There was a time when such a run was a great rarity for the Buccaneers. Until 1994, no player in team history had ever returned a punt for a touchdown. Vernon Turner broke the ice that year, on an 80-yarder against Detroit, but nobody else matched the feat until Williams joined the team in 1996.
That season, the unknown rookie out of Texas A&M didn't even assume the return job until late in November. That didn't stop him from earning Special Teams Player of the Month honors in December, during which he scored on an electrifying 88-yard return against Chicago on December 22, 1996. The week before, he had come close with a 72-yard return at Minnesota.
That opened the flood gates. Tampa Bay now has seven punt return touchdowns, four of them, amazingly, by Williams. The Bucs have won all four games in which 'The Truth' has found the end zone on special teams, including the season finale against Chicago in 1997 and the victory over Buffalo last November.
Even with that track record, the Bucs' return jobs were apparently up for grabs when training camp began this year, as they have been virtually every season since Williams came on board. None of the Bucs' young return hopefuls – e.g. Frank Murphy and Dwight Smith – inspired the confidence that Williams does, so the job remained in his steady hands.

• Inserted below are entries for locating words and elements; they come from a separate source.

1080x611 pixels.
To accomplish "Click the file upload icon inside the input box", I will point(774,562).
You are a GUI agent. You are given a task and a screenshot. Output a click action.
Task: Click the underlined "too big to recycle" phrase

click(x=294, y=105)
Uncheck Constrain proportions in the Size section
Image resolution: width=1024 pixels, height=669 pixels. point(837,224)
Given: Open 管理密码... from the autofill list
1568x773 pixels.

It looked like only a matter of time, then, until Williams etched his name in the Bucs' record book as the most prolific punt return man in team annals (obviously, he had already done so in terms of touchdowns). He entered the season just 163 yards behind Danny Reece, but got off to an extremely slow start, in part because there were few opportunities for returns. Buc opponents seemed to constantly be punting from at or near midfield, meaning most punts either went over his head or were so high that the coverage reached him almost as soon as the ball did.
After five games, Williams had just seven punt returns for 14 yards. However, things began to loosen up against Minnesota, when he returned three punts for 51 yards, including a 28-yarder. He had a 21-yard return the next weekend in Green Bay during a 3-32 day, and suddenly Reece was in sight.

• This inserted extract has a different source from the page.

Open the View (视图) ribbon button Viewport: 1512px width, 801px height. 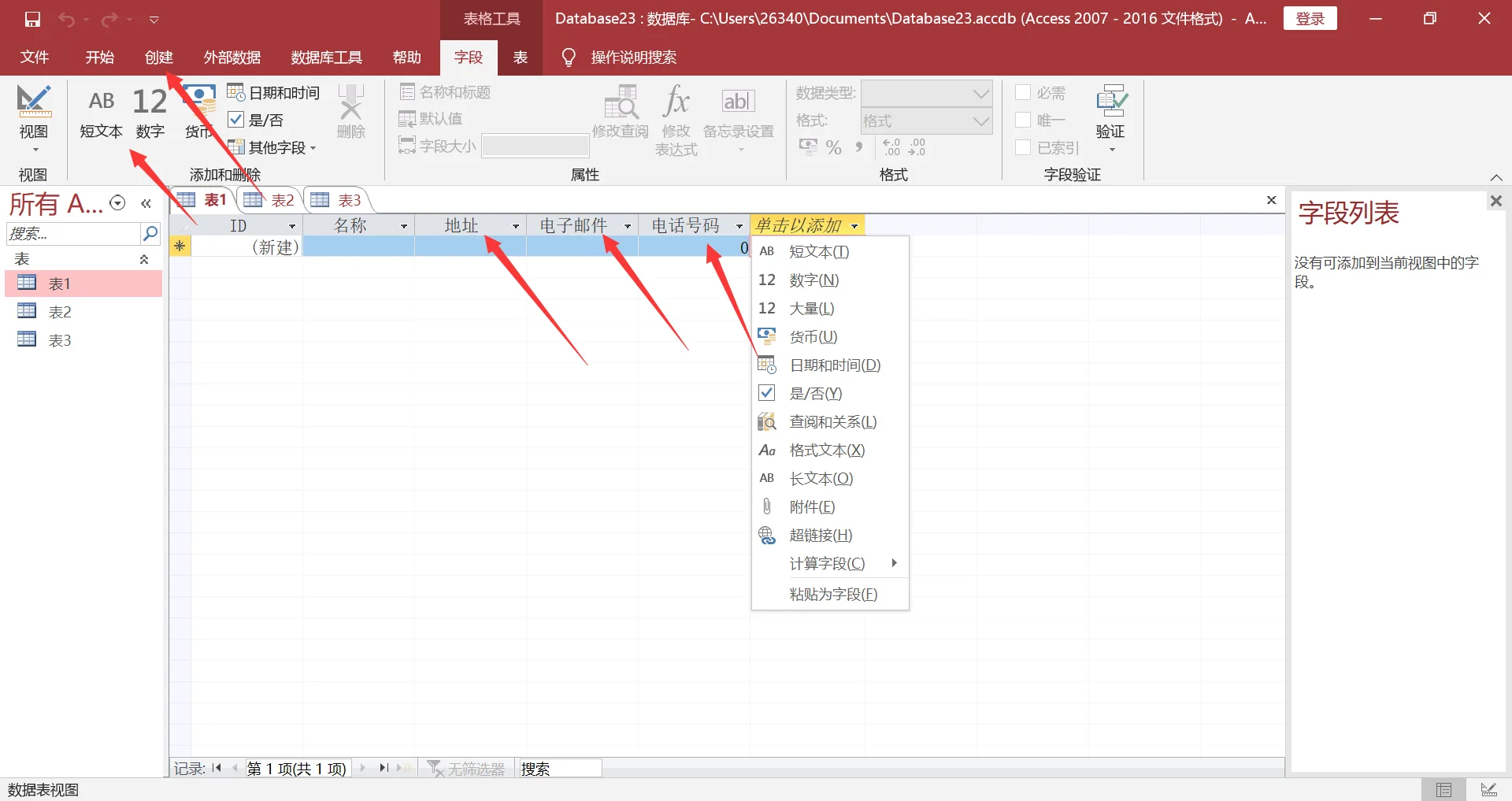[x=34, y=119]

Still, at the moment Williams fielded his seventh punt of the day (including one fair catch), he was still 38 yards behind Reece, having recorded 32 yards on his first five returns, with two helpful returns of 14 yards. Reece's mark fell very close to midfield, before Williams was even halfway to the end zone.
"When Karl took it back, that was just amazing," said another special teams hero of the day, kicker Martin Gramatica. "It was great. That just got everybody fired up and ready. That helped a lot. Then the guys covered great. Desmond is a top-of-the-line returner, and he didn't get anywhere."
While stealing the show from Howard, Williams also made a few more dents in the Buc record book. His 116 return yards tied his own single-game mark, set in that aforementioned Chicago game of 1997 (12/21/97). Since he also took one of his returns and threw back across the field to S Dexter Jackson on a trick play, resulting in Jackson's 18-yard gain, the Bucs as a team broke their mark of 116 punt return yards in that Chicago game.
The Bucs play Detroit again in a month, in a rematch in Tampa on December 9. Though the 0-8 Lions won't be in the playoff hunt, the game could be critical to the Bucs' postseason hopes. Perhaps, in the days leading up to the game, there will once again be an inordinate amount of attention paid to the dangerous return man waiting to change the game. This time, perhaps, that focus will fall on Karl Williams.